Caso mai non c’erano ben 16 dei 18 parlamentari eletti all’estero. Si sa, agosto è il mese delle ferie…
Siccome c’ero ho ascoltato con le mie orecchie quanto affermato da Moavero Milanesi che ha parlato esclusivamente in francese quando anche gli oratori belgi cercavano perlomeno di pronunciare qualche frase in italiano vista la peculiarità dell’evento che, purtroppo, ha una forte impronta italiana.
Il Ministro degli Esteri ha dichiarato, chiaro e forte, di essere a Marcinelle per celebrare la “Journéè du sacrifice sur le travail” (Giornata del sacrificio sul lavoro). Testuale. Altro che Giornata del Sacrificio del Lavoro ITALIANO NEL MONDO”. Di italiani ha parlato solo per dire che anch’essi erano emigranti come quelli che arrivano con i barconi.

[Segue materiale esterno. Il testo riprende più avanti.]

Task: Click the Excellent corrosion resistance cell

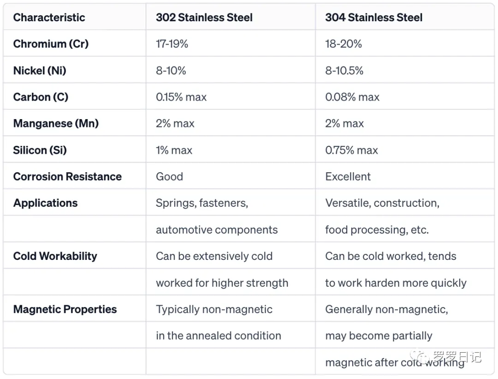Action: coord(348,177)
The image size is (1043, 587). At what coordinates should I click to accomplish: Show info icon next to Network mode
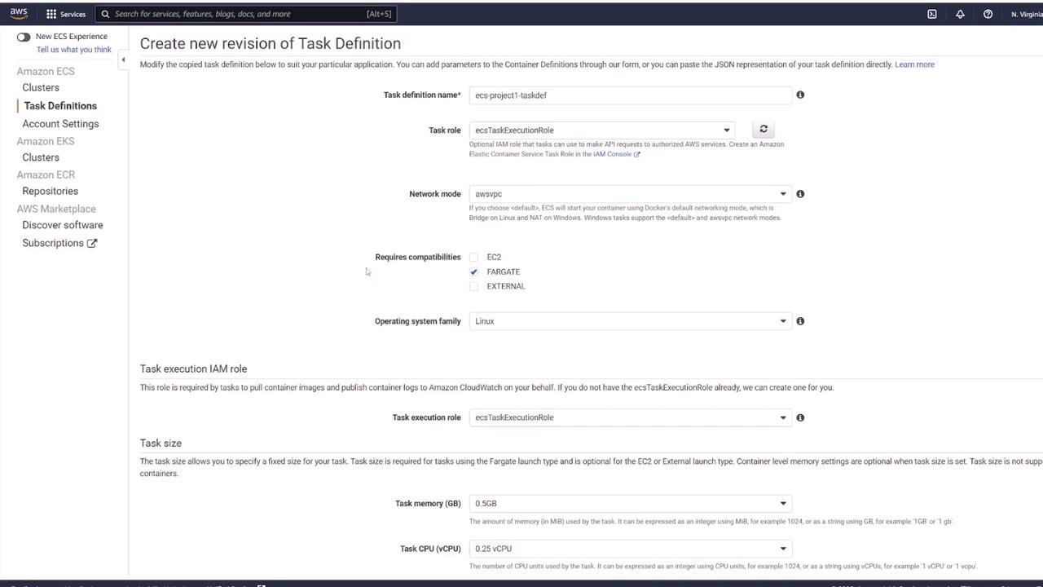(800, 194)
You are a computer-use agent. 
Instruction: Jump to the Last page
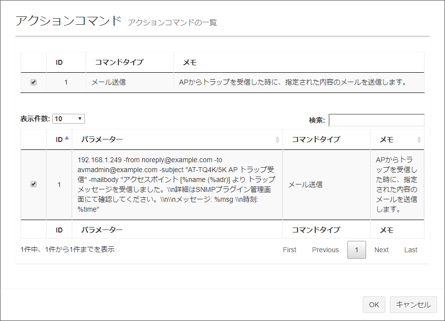click(x=411, y=250)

Lo ha ripetuto in tutte le salse e giustamente i capogruppo in Parlamento di Lega e Fratelli d’Italia lo hanno bacchettato per il paragone offensivo. Mi è parso che anche il senatore di Forza Italia Fantetti (uno dei due eletti all’estero presenti) non fosse contento delle affermazioni di Moavero Milanesi.
Ho avuto l’impressione che questo strano personaggio, già ministro del governo Monti prima e del governo Letta poi, non sia cosciente di quale tipo di governo faccia parte quando l’ho sentito stigmatizzare i rigurgiti di sovranismo e di nazionalismo e magnificare il radioso futuro dell’Unione Europea.
Ma, si sa, il personaggio col doppio cognome, famoso per avere combattuto contro la scrivania di Mussolini, è stato imposto da Mattarella e probabilmente risponde solo a lui. Ecco, l’ho detto e spero che la Procura non apra un fascicolo col mio nome per avere osato criticare il Presidente della Repubblica.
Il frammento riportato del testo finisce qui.